O filme, o livro e muitas outras formas de mídia, interativas ou não, bombardearam a opinião pública e ainda o fazem com o milagre da pergunta insólita: “Quem Somos Nós”.
A questão é caro leitor, que uma outra pergunta fulmina minha percepção, não com o mesmo poder explosivo e fantástico dessa que alavanca exorbitantes valores no cenário econômico em que marketing transforma água em vinho e ferro em ouro.

Quantos destes nós, também insólitos, conseguem responder a esta pergunta intrigante?.
Você poderia? Talvez sim, talvez não. Não sei ao certo.

A verdade, é que ela possui mérito. Por que de alguma forma iniciou em muitos de “nós” uma pequena e furtiva vontade de tentar entender mais do que aquilo que vemos, tocamos ou achamos ser parte de nossa realidade local.
Sim ela possui mérito, porque instiga, mexe e remexe no âmago de nossas consciências metalizadas, estilizadas e re-formuladas por milênios de interação superficial com anossa natureza interna.
“Quem somos nos” não é uma pergunta para qualquer um.
Também, e de qualquer forma, não é para muitos.
Talvez seja apenas para aqueles que com alguma coragem olharam além do espelho frio e superficial de nossas ambições e apegos.
Para os poucos, que criativos, inteligentes, descolados e inebriados pela mosca azul da curiosidade desbravaram suas consciências torpes.
Lutaram e degladiram com a normalidade de nossa existência.
Normalidade que limita-nos a apertadores de botão, desatarrachadores de parafuso.
Limita-nos ao labor mecânico, desumano e confuso.
Torna-nos, apesar de nossa equivocada superioridade, medíocres no elementar, fracos no substancial e poderosos no fútil.
Talvez, saber quem somos, antes de qualquer coisa signifique entender isso.
Respeitar isso e a partir de uma visão mais holística do nosso dia-a-dia, poder fazer essa pergunta, não apenas olhando no espelho, como muitos fazem (já é um começo), mas olhando para nossa escuridão, para o nosso lado negro e sombrio.
Olhando para nossas fraquezas, nosso egoísmo e nossa mesquinhez.
Talvez assim, percebamos o quão necessário seria fazer essa experiência, que a mídia, dando um tiro pela culatra, acabou por colocar em nossas vidas rubotizadas, adormecidas e superficializadas.
Não. Não há outra forma de se auto-conhecer.
Não há outra forma de responder sinceramente a uma pergunta que a milênios figura na imaginação humana.
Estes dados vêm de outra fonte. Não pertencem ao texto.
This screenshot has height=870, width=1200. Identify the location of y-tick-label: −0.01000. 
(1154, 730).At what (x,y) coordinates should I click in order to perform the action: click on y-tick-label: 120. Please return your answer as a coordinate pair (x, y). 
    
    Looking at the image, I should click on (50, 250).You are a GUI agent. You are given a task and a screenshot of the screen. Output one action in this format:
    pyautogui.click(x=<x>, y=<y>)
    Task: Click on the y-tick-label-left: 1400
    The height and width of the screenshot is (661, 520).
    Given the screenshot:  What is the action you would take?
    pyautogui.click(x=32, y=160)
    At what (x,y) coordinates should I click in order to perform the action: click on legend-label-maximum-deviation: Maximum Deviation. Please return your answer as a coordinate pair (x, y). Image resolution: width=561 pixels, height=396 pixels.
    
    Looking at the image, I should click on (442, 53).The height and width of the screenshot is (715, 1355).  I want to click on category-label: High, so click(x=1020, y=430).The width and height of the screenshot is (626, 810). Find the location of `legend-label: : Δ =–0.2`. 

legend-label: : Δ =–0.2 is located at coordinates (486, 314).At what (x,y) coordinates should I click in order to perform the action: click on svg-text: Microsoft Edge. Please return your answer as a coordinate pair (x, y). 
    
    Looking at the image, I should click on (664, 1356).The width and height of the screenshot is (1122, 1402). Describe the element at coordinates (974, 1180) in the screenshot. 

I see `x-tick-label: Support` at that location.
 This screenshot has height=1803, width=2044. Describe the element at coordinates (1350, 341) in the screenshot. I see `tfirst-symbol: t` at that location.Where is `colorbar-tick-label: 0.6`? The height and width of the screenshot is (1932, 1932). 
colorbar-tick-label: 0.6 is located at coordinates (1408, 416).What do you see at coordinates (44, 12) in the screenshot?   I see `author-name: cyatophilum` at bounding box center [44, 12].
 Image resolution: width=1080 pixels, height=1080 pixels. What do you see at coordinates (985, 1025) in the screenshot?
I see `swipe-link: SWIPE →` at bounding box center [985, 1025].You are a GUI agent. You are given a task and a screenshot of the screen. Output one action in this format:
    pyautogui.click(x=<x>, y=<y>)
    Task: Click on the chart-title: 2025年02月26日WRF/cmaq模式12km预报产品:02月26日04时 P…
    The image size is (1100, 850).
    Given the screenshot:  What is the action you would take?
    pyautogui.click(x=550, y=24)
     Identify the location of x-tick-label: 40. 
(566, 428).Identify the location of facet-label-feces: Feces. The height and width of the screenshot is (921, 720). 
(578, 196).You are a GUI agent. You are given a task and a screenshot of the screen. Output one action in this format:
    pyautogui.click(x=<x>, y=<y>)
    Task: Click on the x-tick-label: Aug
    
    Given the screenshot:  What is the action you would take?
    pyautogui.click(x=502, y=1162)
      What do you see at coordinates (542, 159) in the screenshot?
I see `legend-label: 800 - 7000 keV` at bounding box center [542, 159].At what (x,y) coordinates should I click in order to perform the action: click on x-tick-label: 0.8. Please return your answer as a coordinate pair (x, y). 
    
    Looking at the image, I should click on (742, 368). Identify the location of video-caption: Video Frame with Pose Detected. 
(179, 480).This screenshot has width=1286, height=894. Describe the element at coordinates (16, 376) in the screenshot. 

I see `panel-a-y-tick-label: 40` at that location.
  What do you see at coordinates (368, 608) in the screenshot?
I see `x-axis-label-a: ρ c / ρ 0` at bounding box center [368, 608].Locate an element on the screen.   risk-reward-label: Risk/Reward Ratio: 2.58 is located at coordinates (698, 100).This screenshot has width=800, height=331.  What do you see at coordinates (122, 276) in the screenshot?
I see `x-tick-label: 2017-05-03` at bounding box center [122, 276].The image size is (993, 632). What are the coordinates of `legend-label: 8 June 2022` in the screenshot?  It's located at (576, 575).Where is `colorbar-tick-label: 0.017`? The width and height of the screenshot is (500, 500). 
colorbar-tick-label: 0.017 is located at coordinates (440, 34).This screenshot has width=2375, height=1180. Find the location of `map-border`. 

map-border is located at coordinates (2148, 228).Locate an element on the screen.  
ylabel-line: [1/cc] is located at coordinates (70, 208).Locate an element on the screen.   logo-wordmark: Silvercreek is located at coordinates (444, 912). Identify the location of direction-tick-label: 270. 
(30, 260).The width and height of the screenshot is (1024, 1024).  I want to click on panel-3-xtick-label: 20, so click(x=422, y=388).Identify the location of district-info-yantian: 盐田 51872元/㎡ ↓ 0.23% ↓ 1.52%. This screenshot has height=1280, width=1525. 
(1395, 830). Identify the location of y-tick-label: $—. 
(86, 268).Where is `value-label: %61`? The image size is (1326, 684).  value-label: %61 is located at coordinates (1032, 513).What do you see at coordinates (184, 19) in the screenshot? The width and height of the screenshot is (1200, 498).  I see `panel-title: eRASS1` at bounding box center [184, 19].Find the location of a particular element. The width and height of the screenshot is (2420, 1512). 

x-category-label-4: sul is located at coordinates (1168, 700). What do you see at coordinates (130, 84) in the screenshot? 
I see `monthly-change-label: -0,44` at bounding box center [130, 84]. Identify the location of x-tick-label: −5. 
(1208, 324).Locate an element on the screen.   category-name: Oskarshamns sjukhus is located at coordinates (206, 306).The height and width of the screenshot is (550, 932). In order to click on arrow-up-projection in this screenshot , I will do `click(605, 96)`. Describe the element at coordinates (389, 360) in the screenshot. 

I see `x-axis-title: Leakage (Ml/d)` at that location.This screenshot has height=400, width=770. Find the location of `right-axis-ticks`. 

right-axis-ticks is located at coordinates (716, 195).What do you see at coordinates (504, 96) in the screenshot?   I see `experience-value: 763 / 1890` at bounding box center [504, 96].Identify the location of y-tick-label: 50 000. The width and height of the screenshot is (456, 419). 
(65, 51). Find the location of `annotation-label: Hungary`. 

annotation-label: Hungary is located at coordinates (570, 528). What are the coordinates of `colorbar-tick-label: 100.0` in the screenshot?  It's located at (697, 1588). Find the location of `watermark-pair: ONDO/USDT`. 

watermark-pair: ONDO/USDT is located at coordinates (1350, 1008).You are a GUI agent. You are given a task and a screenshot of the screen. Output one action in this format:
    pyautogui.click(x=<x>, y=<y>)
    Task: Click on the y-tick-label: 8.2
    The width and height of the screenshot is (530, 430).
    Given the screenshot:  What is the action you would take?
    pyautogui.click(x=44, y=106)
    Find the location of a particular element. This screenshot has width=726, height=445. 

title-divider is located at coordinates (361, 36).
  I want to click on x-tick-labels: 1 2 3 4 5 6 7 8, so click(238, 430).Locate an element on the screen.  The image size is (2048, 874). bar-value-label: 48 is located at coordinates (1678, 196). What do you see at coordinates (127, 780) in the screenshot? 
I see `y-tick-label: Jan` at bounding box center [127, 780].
Por que mais importante do que saber quem somos, será através de uma prática humanista, compreender a natureza humana.
E isso perpassa antes de tudo por uma avaliação de nossa prática diária. Dos detalhes que nos aborrecem, dos que nos deixam felizes, daqueles que magoam nossos entes e os fazem sofrer. Das sutilezas discretas que o destino, a vida e a evolução nos reserva.
Sem essa percepção.
Sem essa noção de existência em função do outro, de sua necessidade ou importância, não poderemos jamais dar o salto necessário para as outras perguntas, as outras respostas, e para as outras questões que nos permitirão entrar em sincronia, em um religare simbiótico e definitivo com a nossa centelha filosófica, absorvendo o conhecimento intuitivo, criativo e holístico que, perene nos rodeia como o ar que respiramos.